Robert Rector and Jamie Hall, Tribune News Service
The Census Bureau recently solicited advice on ways to develop more accurate measurements of poverty — a much-needed change. Year after year, the Bureau reports that more than 30 million Americans live in poverty. Yet it is widely acknowledged that the way government measures poverty is deeply flawed.
The question is, what does it mean to be poor in the US?
According to the government’s own data, the average American family or single person identified as poor by Census lives in an air-conditioned, uncrowded house or apartment that is in good repair. They have a car or truck. (Indeed, 43% of poor families own two or more cars.) Their home has at least one widescreen TV connected to cable, satellite or streaming service, a computer or tablet with internet connection and a smartphone. (Some 82% of poor families have one or more smartphones.)
By their own report, the average poor family had enough food to eat throughout the prior year. No family member went hungry for even a single day due to a lack of money for food. They have health insurance (either public or private) and were able to get all “necessary medical care and prescription medication” when needed.

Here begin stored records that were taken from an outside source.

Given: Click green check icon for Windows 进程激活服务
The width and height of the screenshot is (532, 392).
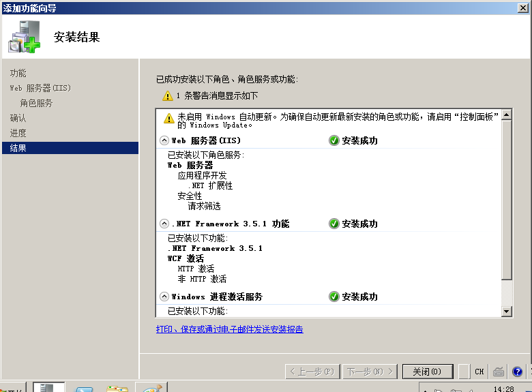Looking at the screenshot, I should coord(334,297).
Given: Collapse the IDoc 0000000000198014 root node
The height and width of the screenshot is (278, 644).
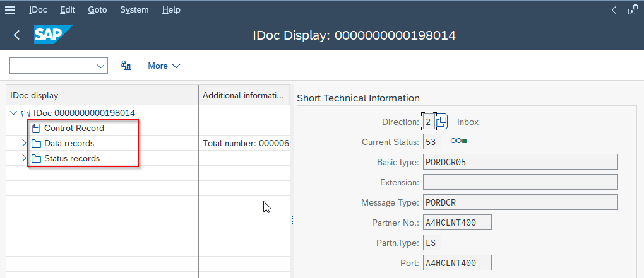Looking at the screenshot, I should pyautogui.click(x=13, y=113).
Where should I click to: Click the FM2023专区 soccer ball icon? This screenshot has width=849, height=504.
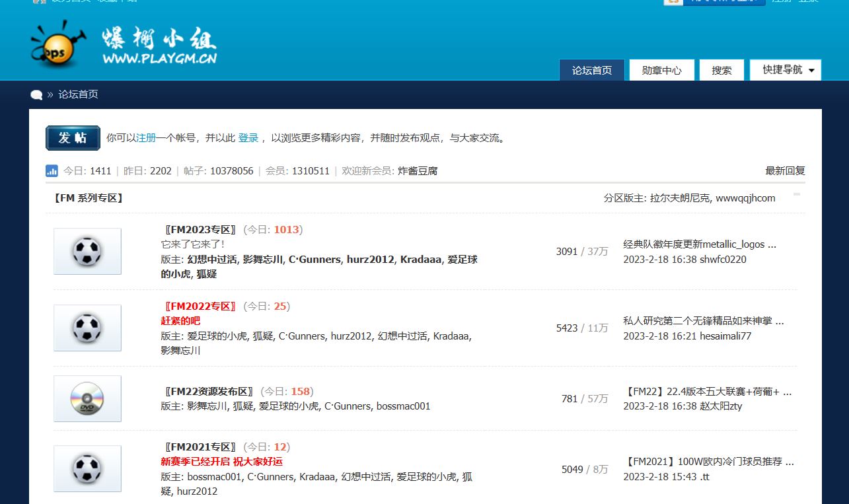87,252
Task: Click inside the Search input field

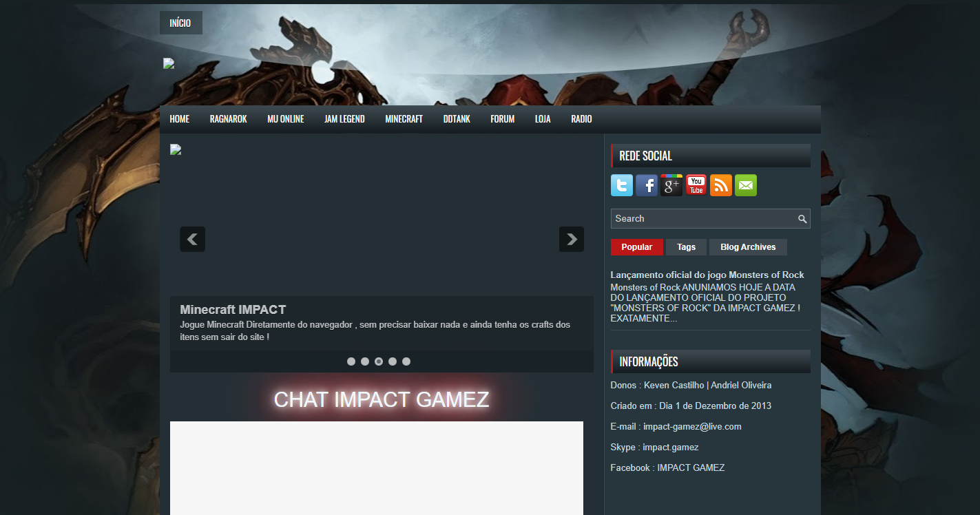Action: (696, 218)
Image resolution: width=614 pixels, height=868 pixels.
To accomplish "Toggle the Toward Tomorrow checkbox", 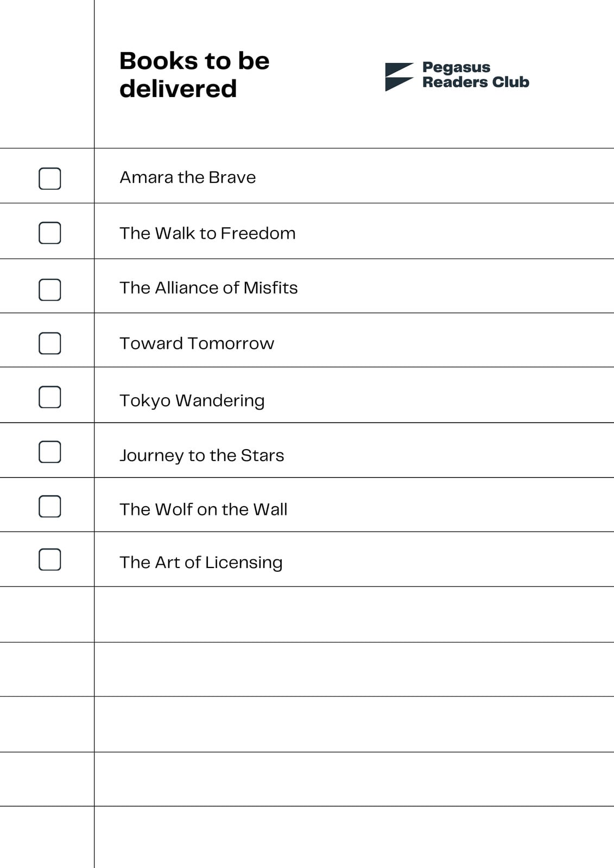I will coord(50,343).
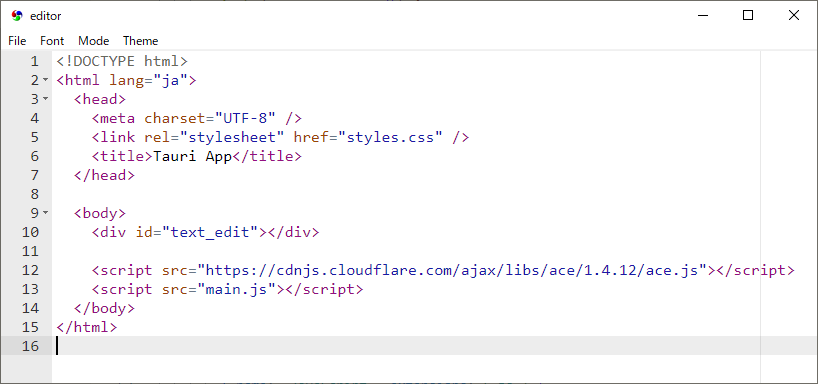Collapse the html tag fold arrow on line 2

45,80
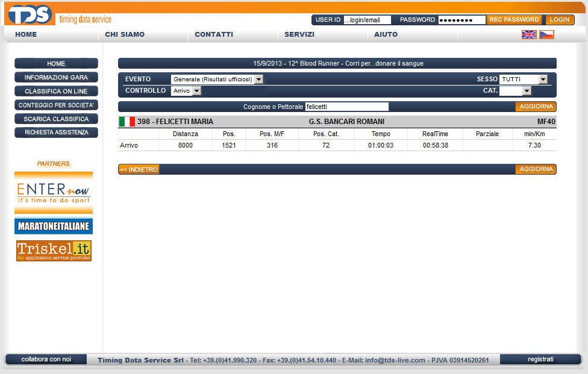Open the Maratoneitaliane partner banner
This screenshot has height=374, width=588.
(x=54, y=226)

None of this matches the public perception of poverty. Images of dilapidated trailer homes or drug-infested neighbourhoods, full of boarded-up buildings, are a staple of media poverty reports. These conditions are quite real, and we should be concerned about people who live in them. But they are, fortunately, not the norm for poor Americans. Fewer than one in 10 poor people lives in a mobile home. Nine out of 10 poor families report no vacant or abandoned buildings in their neighborhoods.
Of course, the lives of the poor are not a stroll down Easy Street; their finances are often uncertain, and they strain to make ends meet. But the average living conditions among the government-defined poor are well removed from “poverty” as the term is ordinarily understood. By using inaccurate measures that pool together those who actually experience deprivation with those who do not, we deflect attention from those who truly need assistance.
Why the disconnect between how the poor actually live and the routine Census claims of widespread poverty in the US? Take for example, its consistent report that one in six children are poor. Government spends over $220 billion on cash, food and housing aid for low-income families with children. This is two-and-a-half times the amount needed to eliminate all child poverty in the nation. How can so many children remain poor?
The answer lies in the methods Census deploys to measure poverty. It defines a family as poor if its “money income” lies below the poverty income thresholds ($25,926 for family of four in 2019). But “money income” excludes nearly all the benefits provided by means-tested welfare programmes.
Of the $220 billion in means-tested spending on cash, food and housing for families with children, Census counts only 5% as “money income” for purposes of measuring poverty. Under this measurement, government could double welfare spending on poor children, and measured poverty would barely budge.
The Trump administration wants to improve poverty measurement by adding a new measure. Two approaches are promising. The first would be based on self-reported spending or consumption by the poor. This approach circumvents the under-reporting of welfare benefits which plague the normal Census income surveys. When a poor household spends resources received from the EITC, food stamp or WIC program, the value of those benefits shows up in the household spending tally.
The second approach would link Census surveys to the administrative data from welfare programmes; these data record the actual benefits received by individual households during the year. This commonsense linkage would give policymakers something they’ve never had before: accurate information on the extent and depth of the current welfare state. (As with current surveys, the privacy of individual households would be maintained.) Studies show this would cut the poverty rate by 70%.
Accurate information is essential to crafting effective anti-poverty programmes. Faulty surveys that ignore nearly all of the current welfare state exaggerate the extent and severity of financial deprivation in the nation. This is not helpful: it leads to a misdiagnosis of poverty, the misallocation of resources, and policies often irrelevant to the real problems facing society and the poor.
The accurate measurement of poverty should not serve as a pretext for simply slashing welfare spending. Instead, it should provide a better assessment of actual need. It could also facilitate the development of longer-term policies that address the real underlying problems facing low-income communities: the collapse of marriage, deindustrialisation in smaller cities and slow wage growth for lesser skilled workers. This approach would truly benefit society and the poor.